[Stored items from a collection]
***

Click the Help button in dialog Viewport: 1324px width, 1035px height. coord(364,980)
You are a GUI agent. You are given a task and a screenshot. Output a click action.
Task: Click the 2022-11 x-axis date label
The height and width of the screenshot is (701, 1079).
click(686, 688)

***

Each line of the data has to be written out exactly as it appears.

Solution:
Click the Help button in dialog Viewport: 1324px width, 1035px height. coord(364,980)
You are a GUI agent. You are given a task and a screenshot. Output a click action.
Task: Click the 2022-11 x-axis date label
The height and width of the screenshot is (701, 1079).
click(686, 688)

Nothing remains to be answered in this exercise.